- **Task requirements**:
1: Print the rows exactly as they appear, starting at the line that contains "You are a computer-use agent. Screen dimensions: 1288x941" and ending at the line that contains "[x=1024, y=33]".
2: Continue the forum thread on espresso brew ratios from the point where it stops.

- **Document excerpt**:
>>>>

A fast shot could be sour (under extracted) it could be weak, sweet but simple (even more under extracted) or it could be well balanced & sweet if you put enough water through it.

There's nothing magic about 30s...if you grind fine, or coarse & your shots take 30s, then they aren't fast or slow, they're all the same time.  What will make them have a different flavour balance is the amount in the cup.


----------



## Breezy (Dec 16, 2014)

jj-x-ray said:


> Yep same input weight bigger output. Same grind settings will mean a longer extraction time...


Ok new batch of Magdalena arrived today same grind settings and I did

17g > 36g in 43 seconds

shot tastes sharp / sour but the beans have only been resting for 5 days so am guessing that will play an important part


----------



## Breezy (Dec 16, 2014)

So sounds like it's being under extracted? Higher ratio? Finer grind?


----------



## jj-x-ray (Dec 31, 2017)

id try higher ratios before grinding finer....plus yeh let the beans rest a tad longer perhaps


----------



## Breezy (Dec 16, 2014)

jj-x-ray said:


> id try higher ratios before grinding finer....plus yeh let the beans rest a tad longer perhaps


Ok so something like 40g out? What's the limit in terms of volume


----------



## jj-x-ray (Dec 31, 2017)

i think the limit would be taste.... i tried 1:3 so 18:54, which still tastes good to me, but 1:2.5 is really good with the mystery kilo..........totally depends on the bean and your tastebuds. If 1:3 doesnt work try going finer and go back to 1:2


----------



## Breezy (Dec 16, 2014)

Ok so just did :

17g > 40g in 40 secs and no sourness and I could actually taste the caramel and flavours coming through!


----------



## Breezy (Dec 16, 2014)

So always start with 1:2 and then adjust the Magdalena has been trickier to get the flavours from


----------



## Breezy (Dec 16, 2014)

So once I know the good espresso ratio will that marry up with a pour over too?


----------



## MWJB (Feb 28, 2012)

Breezy said:


> So once I know the good espresso ratio will that marry up with a pour over too?

<<<<

- **Provided records**:
>>>>

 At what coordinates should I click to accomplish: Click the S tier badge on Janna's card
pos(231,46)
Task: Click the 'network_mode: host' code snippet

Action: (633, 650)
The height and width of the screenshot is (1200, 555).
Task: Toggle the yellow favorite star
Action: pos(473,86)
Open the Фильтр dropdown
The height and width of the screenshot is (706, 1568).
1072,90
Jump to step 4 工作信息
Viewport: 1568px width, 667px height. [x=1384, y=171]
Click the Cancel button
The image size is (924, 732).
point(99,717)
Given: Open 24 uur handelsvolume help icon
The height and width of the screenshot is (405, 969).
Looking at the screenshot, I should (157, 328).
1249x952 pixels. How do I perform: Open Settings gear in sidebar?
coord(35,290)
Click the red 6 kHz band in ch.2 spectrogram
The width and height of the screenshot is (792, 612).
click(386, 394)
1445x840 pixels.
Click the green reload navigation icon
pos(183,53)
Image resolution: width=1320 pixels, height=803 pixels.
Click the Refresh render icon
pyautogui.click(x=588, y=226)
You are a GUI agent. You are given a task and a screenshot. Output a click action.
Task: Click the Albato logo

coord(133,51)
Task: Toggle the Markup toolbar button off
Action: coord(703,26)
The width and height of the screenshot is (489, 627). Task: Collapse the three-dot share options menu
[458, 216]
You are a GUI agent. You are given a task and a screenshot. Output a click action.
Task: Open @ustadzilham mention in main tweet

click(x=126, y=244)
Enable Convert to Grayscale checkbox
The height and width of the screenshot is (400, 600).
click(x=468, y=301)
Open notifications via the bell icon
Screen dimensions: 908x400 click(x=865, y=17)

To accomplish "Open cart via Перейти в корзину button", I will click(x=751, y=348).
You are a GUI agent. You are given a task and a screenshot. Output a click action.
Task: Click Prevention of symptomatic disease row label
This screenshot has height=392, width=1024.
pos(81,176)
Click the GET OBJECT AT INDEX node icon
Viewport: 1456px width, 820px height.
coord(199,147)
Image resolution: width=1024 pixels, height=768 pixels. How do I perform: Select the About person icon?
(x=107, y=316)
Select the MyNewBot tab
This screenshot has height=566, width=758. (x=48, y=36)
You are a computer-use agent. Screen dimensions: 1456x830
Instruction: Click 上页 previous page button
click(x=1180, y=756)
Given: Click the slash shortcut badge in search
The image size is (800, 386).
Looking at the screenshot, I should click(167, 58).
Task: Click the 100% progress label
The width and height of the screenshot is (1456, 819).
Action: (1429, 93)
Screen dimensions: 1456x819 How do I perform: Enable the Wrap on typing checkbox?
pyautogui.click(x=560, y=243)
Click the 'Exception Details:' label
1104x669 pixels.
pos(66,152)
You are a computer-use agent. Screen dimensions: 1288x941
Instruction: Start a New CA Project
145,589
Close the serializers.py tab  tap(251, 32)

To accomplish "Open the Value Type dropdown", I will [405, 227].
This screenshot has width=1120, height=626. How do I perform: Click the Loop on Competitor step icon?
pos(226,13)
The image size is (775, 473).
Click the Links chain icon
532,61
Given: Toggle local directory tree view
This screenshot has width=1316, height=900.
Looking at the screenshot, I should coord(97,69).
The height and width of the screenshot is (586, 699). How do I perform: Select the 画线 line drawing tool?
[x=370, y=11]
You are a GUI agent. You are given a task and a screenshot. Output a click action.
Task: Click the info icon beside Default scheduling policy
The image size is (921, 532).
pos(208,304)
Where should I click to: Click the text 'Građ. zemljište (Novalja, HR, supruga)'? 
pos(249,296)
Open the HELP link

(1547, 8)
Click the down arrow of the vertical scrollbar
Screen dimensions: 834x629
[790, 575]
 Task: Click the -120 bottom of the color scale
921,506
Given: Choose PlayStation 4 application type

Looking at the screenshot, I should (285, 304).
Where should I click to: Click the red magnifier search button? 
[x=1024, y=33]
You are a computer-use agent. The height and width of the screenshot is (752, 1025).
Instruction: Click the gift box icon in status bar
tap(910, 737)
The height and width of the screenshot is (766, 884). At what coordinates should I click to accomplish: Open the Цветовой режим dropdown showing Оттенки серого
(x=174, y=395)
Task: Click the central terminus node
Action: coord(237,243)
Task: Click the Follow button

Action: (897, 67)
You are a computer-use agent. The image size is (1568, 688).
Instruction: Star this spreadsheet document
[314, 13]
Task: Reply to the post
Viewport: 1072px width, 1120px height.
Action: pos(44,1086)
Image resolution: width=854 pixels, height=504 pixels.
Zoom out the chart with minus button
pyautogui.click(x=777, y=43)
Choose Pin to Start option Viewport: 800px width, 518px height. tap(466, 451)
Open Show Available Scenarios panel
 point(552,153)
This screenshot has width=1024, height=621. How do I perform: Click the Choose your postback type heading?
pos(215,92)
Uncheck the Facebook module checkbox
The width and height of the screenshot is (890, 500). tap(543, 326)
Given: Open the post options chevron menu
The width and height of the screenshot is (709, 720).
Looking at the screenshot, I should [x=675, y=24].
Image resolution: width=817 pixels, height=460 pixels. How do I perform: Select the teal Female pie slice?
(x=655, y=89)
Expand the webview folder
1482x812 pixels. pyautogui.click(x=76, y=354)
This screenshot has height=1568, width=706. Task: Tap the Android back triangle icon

<<<<

- **The results**:
1:
You are a computer-use agent. Screen dimensions: 1288x941
Instruction: Start a New CA Project
145,589
Close the serializers.py tab  tap(251, 32)

To accomplish "Open the Value Type dropdown", I will [405, 227].
This screenshot has width=1120, height=626. How do I perform: Click the Loop on Competitor step icon?
pos(226,13)
The image size is (775, 473).
Click the Links chain icon
532,61
Given: Toggle local directory tree view
This screenshot has width=1316, height=900.
Looking at the screenshot, I should coord(97,69).
The height and width of the screenshot is (586, 699). How do I perform: Select the 画线 line drawing tool?
[x=370, y=11]
You are a GUI agent. You are given a task and a screenshot. Output a click action.
Task: Click the info icon beside Default scheduling policy
The image size is (921, 532).
pos(208,304)
Where should I click to: Click the text 'Građ. zemljište (Novalja, HR, supruga)'? 
pos(249,296)
Open the HELP link

(1547, 8)
Click the down arrow of the vertical scrollbar
Screen dimensions: 834x629
[790, 575]
 Task: Click the -120 bottom of the color scale
921,506
Given: Choose PlayStation 4 application type

Looking at the screenshot, I should (285, 304).
Where should I click to: Click the red magnifier search button? 
[x=1024, y=33]

2:
It's easier to extract pourover to higher level, but broadly they should taste similar, but the espresso should of course be more concentrated.


----------



## Breezy (Dec 16, 2014)

thanks for all the help chaps always assumed mot espressos should be 1:2 and within 25-30 secs although I guess thats a good starting point!

The Magdelena deaf needs 1:2.5-3 so assuming that ratio then for a pour over I should aim for 17g ground and have usually been aiming for around 250g volume so I should just increase this and see how it tastes?


----------



## MWJB (Feb 28, 2012)

Breezy said:


> The Magdelena deaf needs 1:2.5-3 so assuming that ratio then for a pour over I should aim for 17g ground and have usually been aiming for around 250g volume so I should just increase this and see how it tastes?


Depends on the brewer, but generally aim 60-65g/L for pourover (so 17g to 260-285g...I'd start around the higher weight). The grind sets the flavour balance (for a known recipe/brew weights), as with espresso brew ratio primarily dictates strength (17:250 would be a bit strong for me as pourover, but OK in a Clever brew).

A lot of espresso at home might be hard to extract at 1:2, if this ratio limits your extractions (mostly sour) then going longer can help lift it. For pourover you are putting 7 or 8 times the water through the bed, this will make extraction easier generally.


----------



## Breezy (Dec 16, 2014)

MWJB said:


> Depends on the brewer, but generally aim 60-65g/L for pourover (so 17g to 260-285g...I'd start around the higher weight). The grind sets the flavour balance (for a known recipe/brew weights), as with espresso brew ratio primarily dictates strength (17:250 would be a bit strong for me as pourover, but OK in a Clever brew).
> 
> A lot of espresso at home might be hard to extract at 1:2, if this ratio limits your extractions (mostly sour) then going longer can help lift it. For pourover you are putting 7 or 8 times the water through the bed, this will make extraction easier generally.


just tried the pour over and 280g was spot on best pour over I've made!

Could taste all the flavours in the Magdalena although filters are beast within the first two weeks?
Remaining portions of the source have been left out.